## READING TEXT

Today, Uganda’s most popular musician and politician, Kyagulanyi Robert Ssentamu popularly known as Bobi Wine is celebrating his 39th birthday.
Kyagulanyi Robert Ssentamu was born in Gomba district, central Uganda, in 1982 but came of age in Kamwookya, one of the poorest suburbs of Kampala.
It is here that he launched his music career in the early 2000s after graduating from Makerere University with a degree in music, dance and drama.
Bobi Wine’s music breakthrough came in 2002 at a time when music lovers were hooked on the Ogopa Deejays. The song became popular because of it’s unique Ugandan sound, and the fact that he had worked petty jobs to secure funds to record the single elevated him among the ghetto youth.
Bobi Wine teamed up with his former friend, Moses Ssali alias Bebe Cool to form the Fire Base Crew, and when they fell out the feuds between the two former alliances went on for decades.
Bobi came to be famously known as the ‘Ghetto President’ for persistently speaking about the struggles of the lower classes and the urban poor in Uganda.
As the ‘president’ of FireBase, Bobi Wine cut a distinctive image clean but chaotic, spiky dreadlocks, and red-glazed eyes.
The former Presidential is an inspiration to many youth who have tried to imitate his music style and has also mentored many young people in the music industry. While other musicians lived flashy lives, Bobi Wine invested in real estate. They disparaged him as nothing more than a drug addict inspiring a legion of addicts.
And indeed, it seemed to be true when on September 26, 2008, he openly declared that he smokes the marijuana he grows at his home in Magere.
He even named himself Omubanda wa Kabaka, Bobi Wine positioned himself to champion Buganda’s causes. His music changed from mere entertainment to social redemption songs, such as, Kadingo, Kiwani, and Akalimu, which championed resilience in the face of abject poverty.
Such lyrics as ‘tuli baserikale tulwanyisa yala’ (we are soldiers fighting against poverty) in ‘Mazi Mawanvu’ resonated with young men doing petty jobs to survive in Kampala. By the 2011 general election, he had graduated to political songs.

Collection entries
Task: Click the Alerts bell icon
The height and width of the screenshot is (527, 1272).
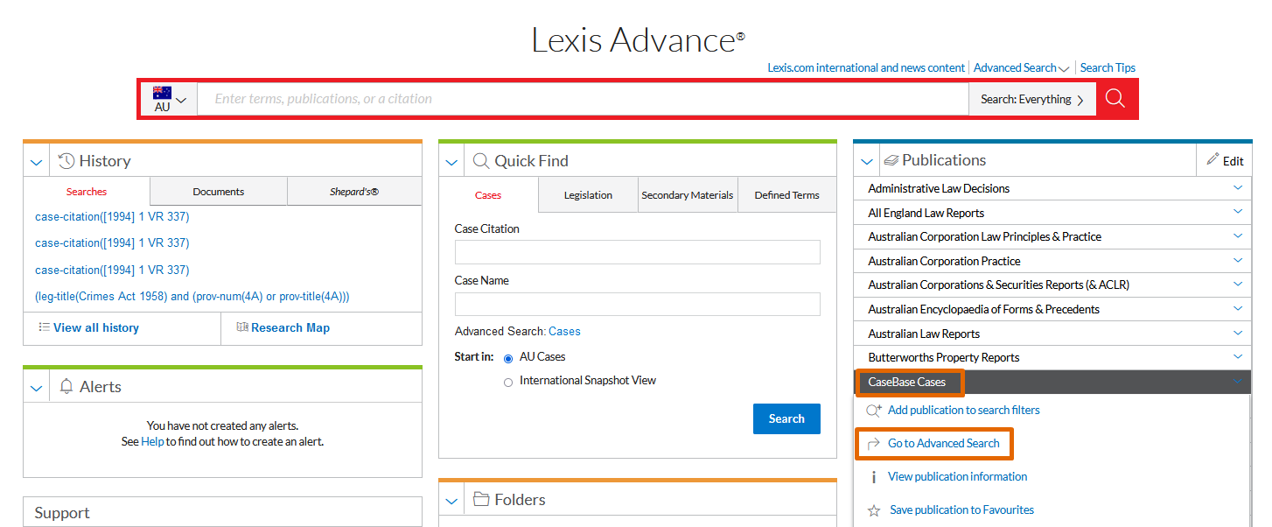Action: 66,386
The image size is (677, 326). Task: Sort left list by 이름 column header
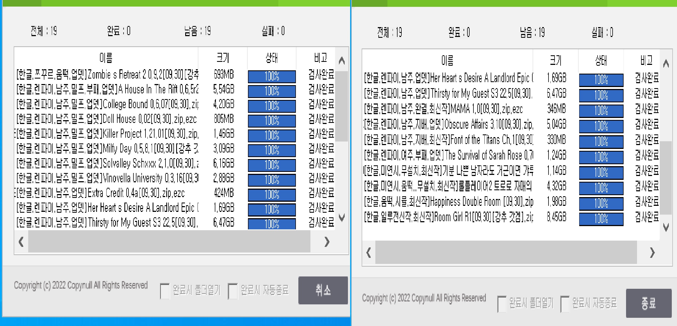click(x=106, y=58)
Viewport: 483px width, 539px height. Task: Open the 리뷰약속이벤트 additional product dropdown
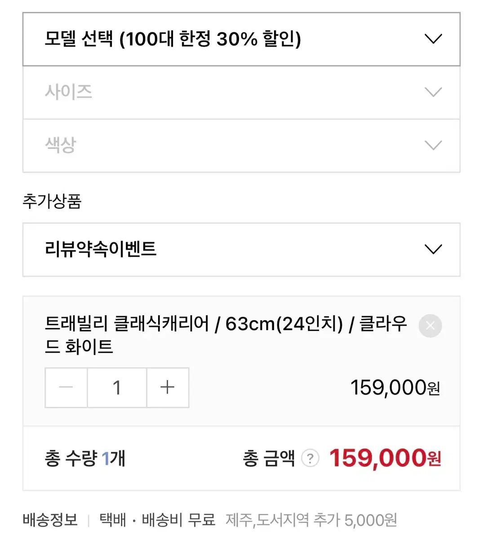(241, 249)
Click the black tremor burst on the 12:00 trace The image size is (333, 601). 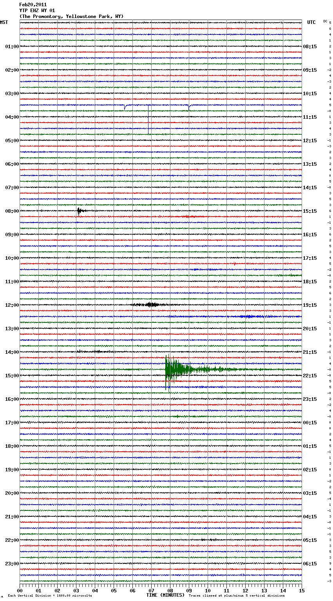(x=150, y=304)
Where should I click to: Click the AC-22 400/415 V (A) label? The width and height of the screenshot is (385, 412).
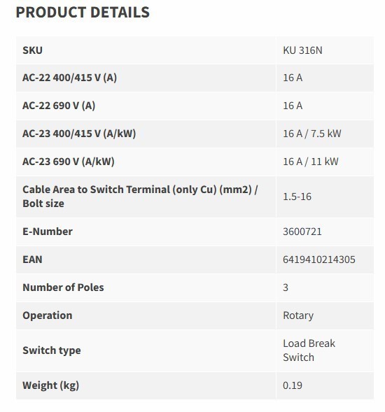point(69,78)
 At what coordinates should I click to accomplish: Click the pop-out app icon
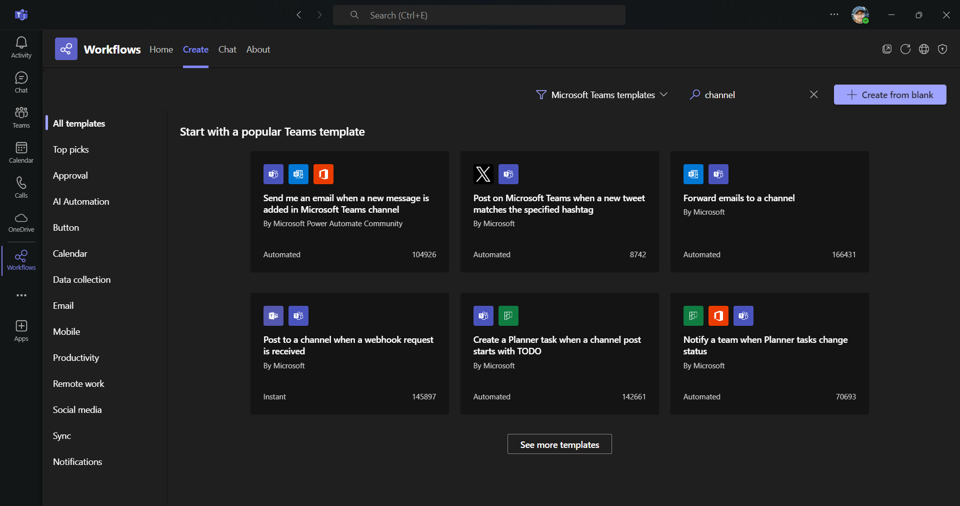tap(887, 49)

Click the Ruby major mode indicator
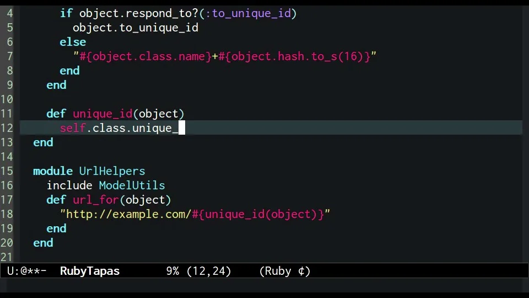285,271
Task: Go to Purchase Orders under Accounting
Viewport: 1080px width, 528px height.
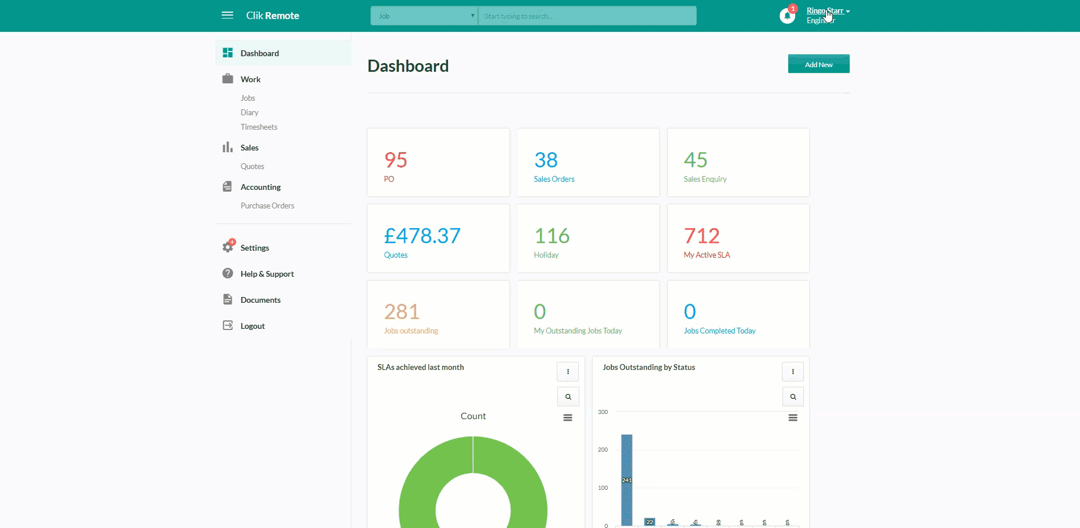Action: (267, 206)
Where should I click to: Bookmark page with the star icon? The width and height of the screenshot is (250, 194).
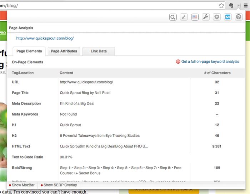221,5
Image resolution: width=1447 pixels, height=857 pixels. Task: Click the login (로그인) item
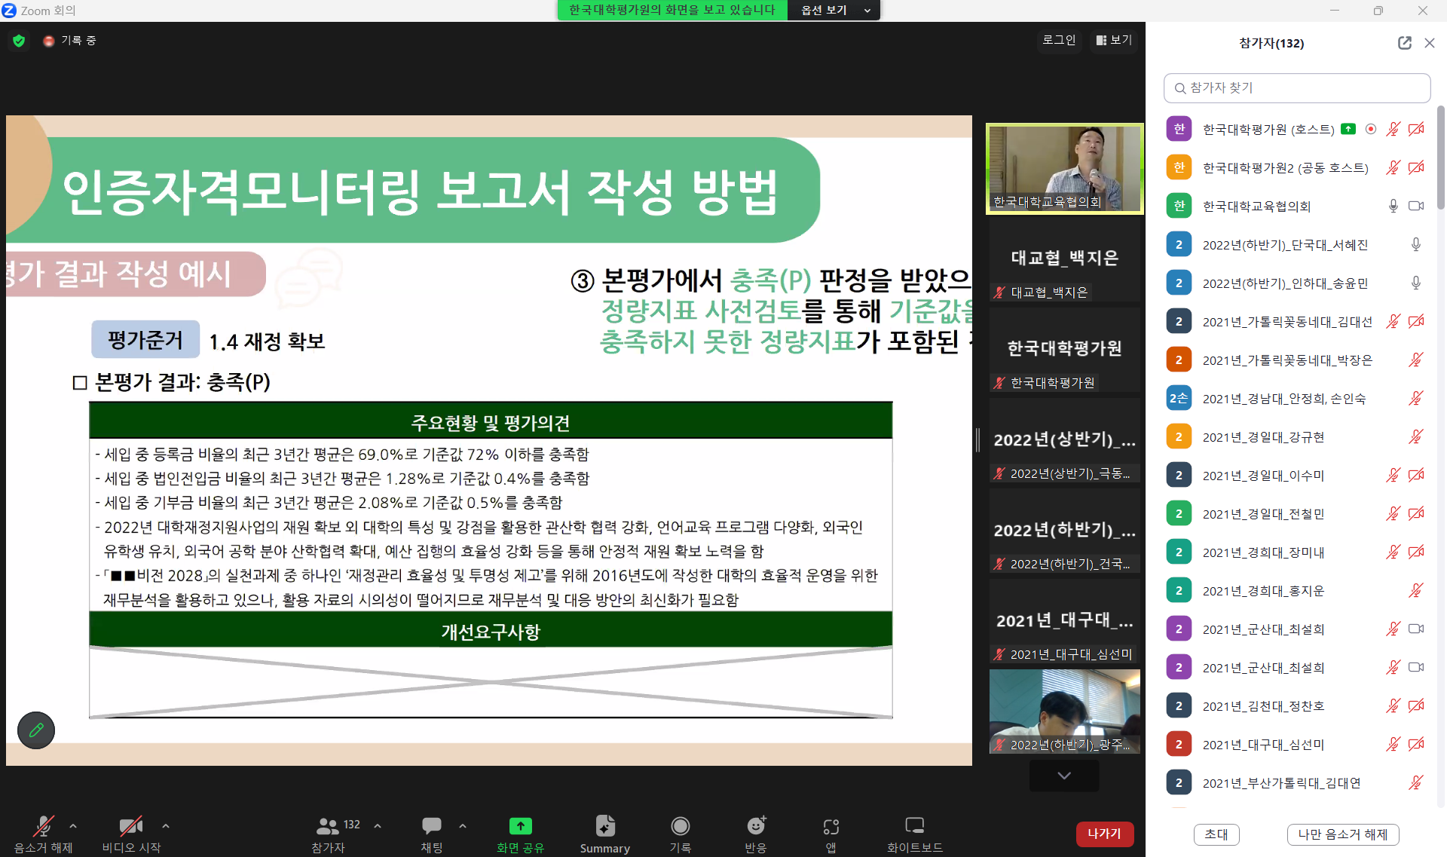click(1059, 40)
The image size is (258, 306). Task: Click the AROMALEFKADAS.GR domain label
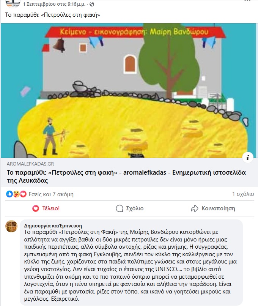pos(30,164)
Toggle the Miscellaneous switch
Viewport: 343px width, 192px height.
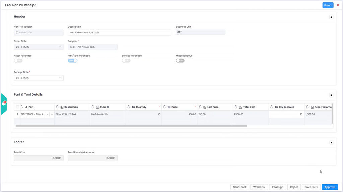(180, 61)
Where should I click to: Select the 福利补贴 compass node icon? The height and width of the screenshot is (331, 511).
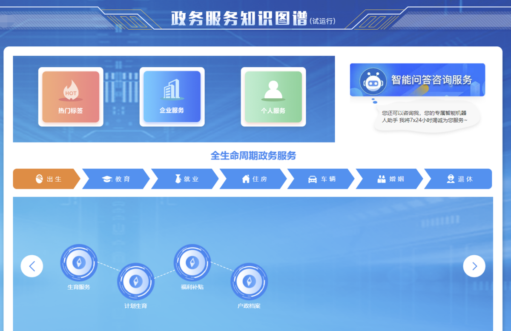pyautogui.click(x=192, y=262)
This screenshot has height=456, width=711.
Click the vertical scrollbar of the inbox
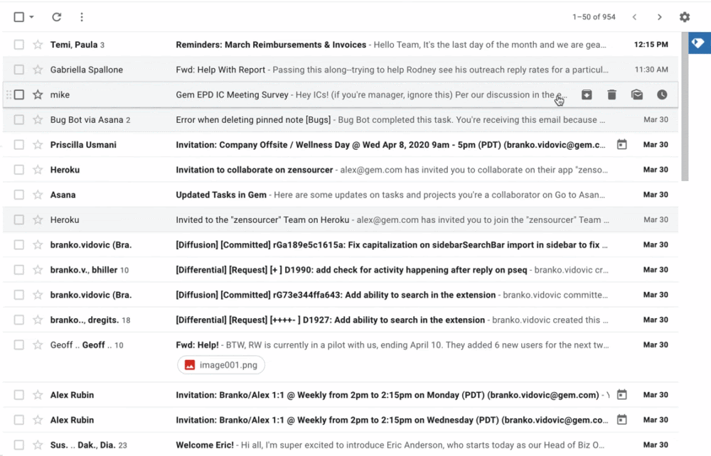(x=685, y=107)
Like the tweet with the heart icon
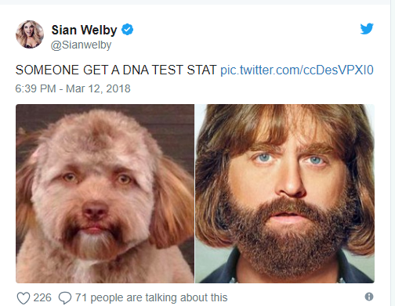The width and height of the screenshot is (395, 306). pyautogui.click(x=24, y=298)
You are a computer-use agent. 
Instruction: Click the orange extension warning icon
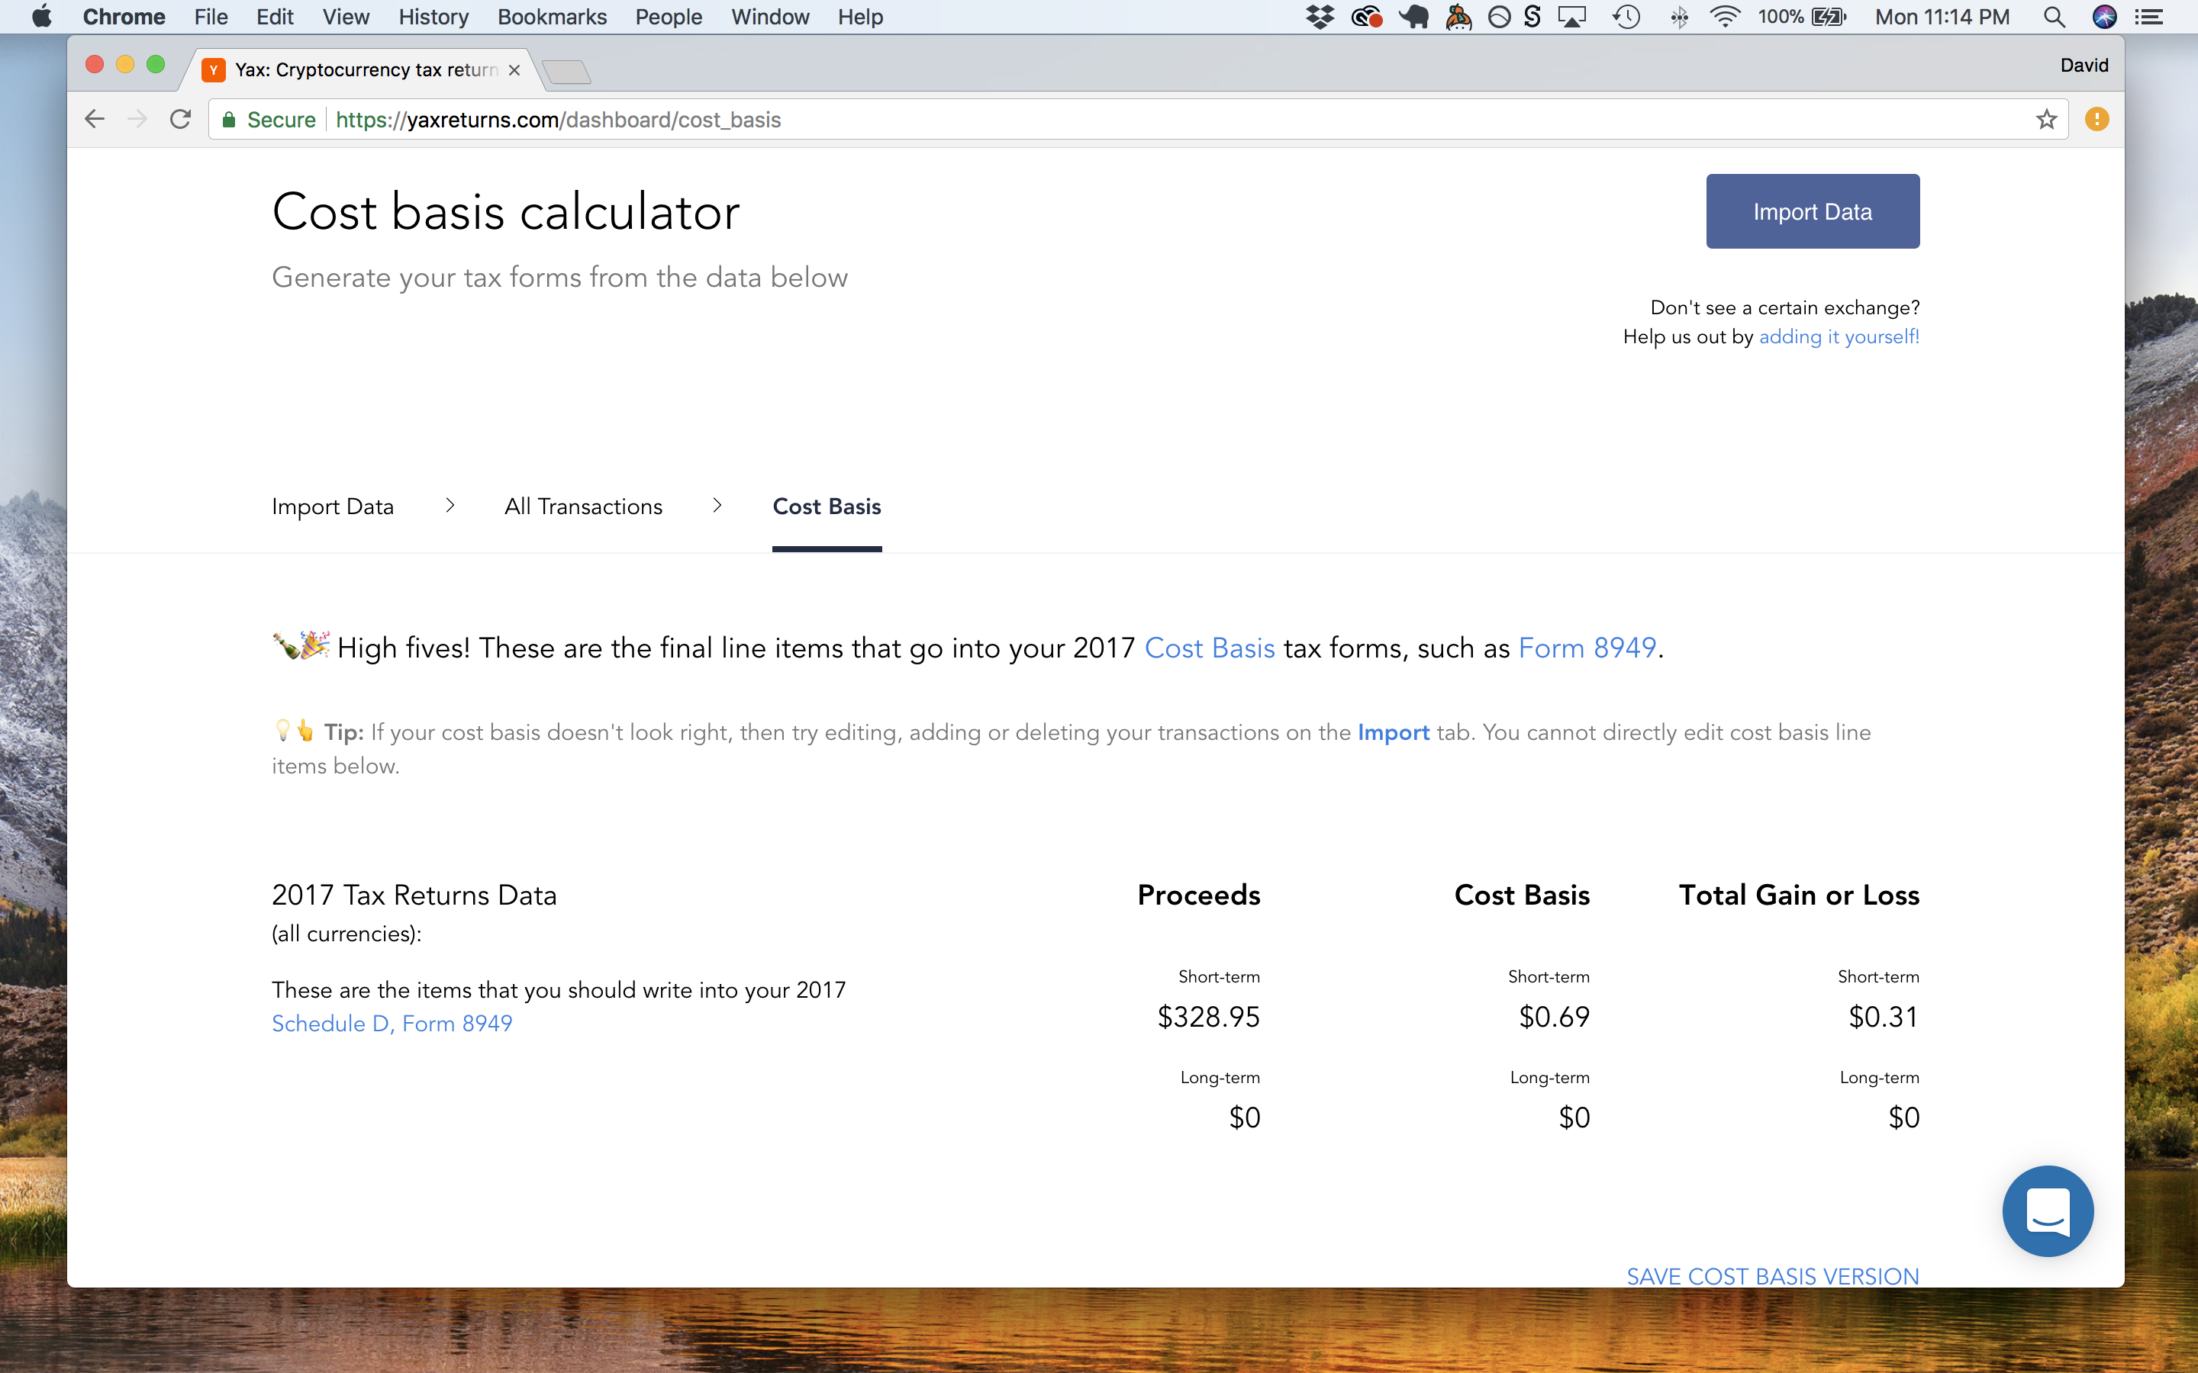pyautogui.click(x=2096, y=120)
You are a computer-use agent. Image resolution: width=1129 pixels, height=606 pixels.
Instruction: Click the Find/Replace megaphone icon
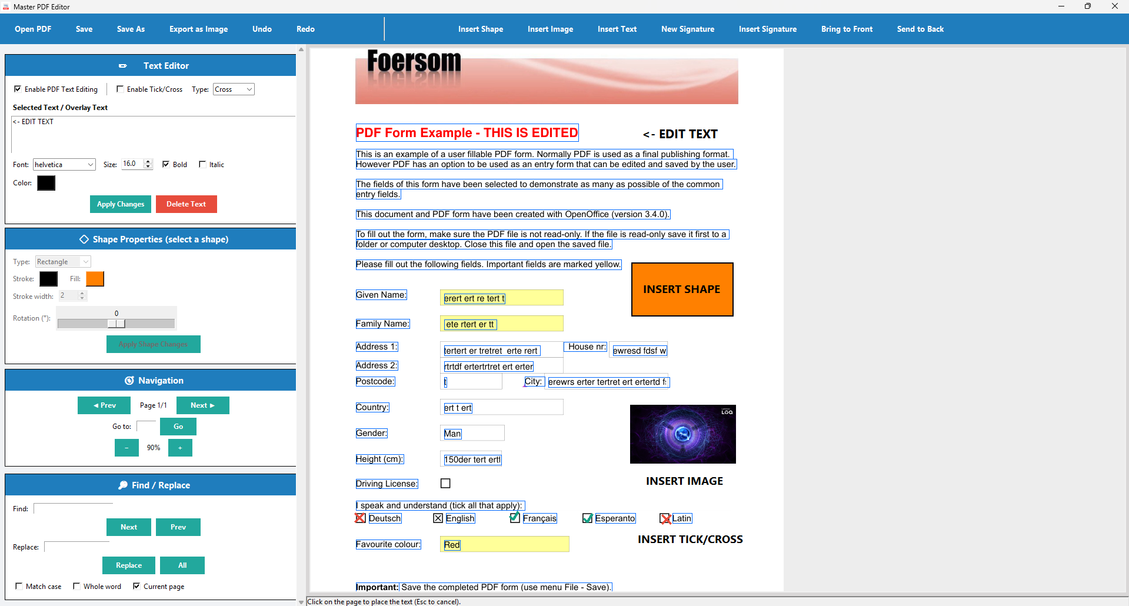pyautogui.click(x=122, y=485)
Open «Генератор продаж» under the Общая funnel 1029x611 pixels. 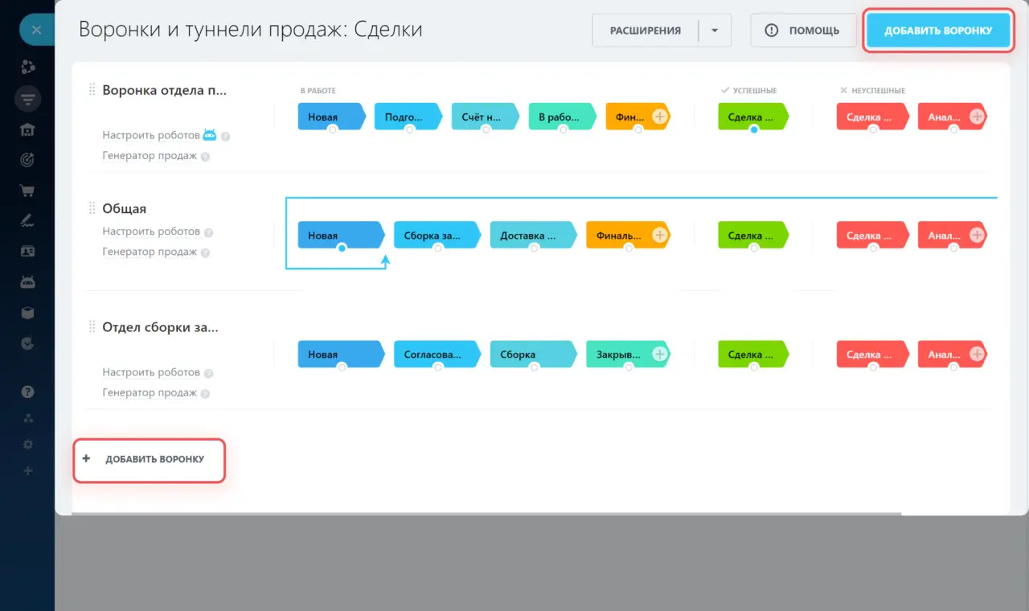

## THE REQUEST
Could you rewrite the paragraph in the Bobi Wine profile that begins "Bobi Wine teamed up with his former friend" as a short list, keeping its main facts?

## TASK SOLUTION
- Bobi Wine and his former friend Moses Ssali, known as Bebe Cool, formed the Fire Base Crew.
- The two later fell out.
- The feuds between them went on for decades.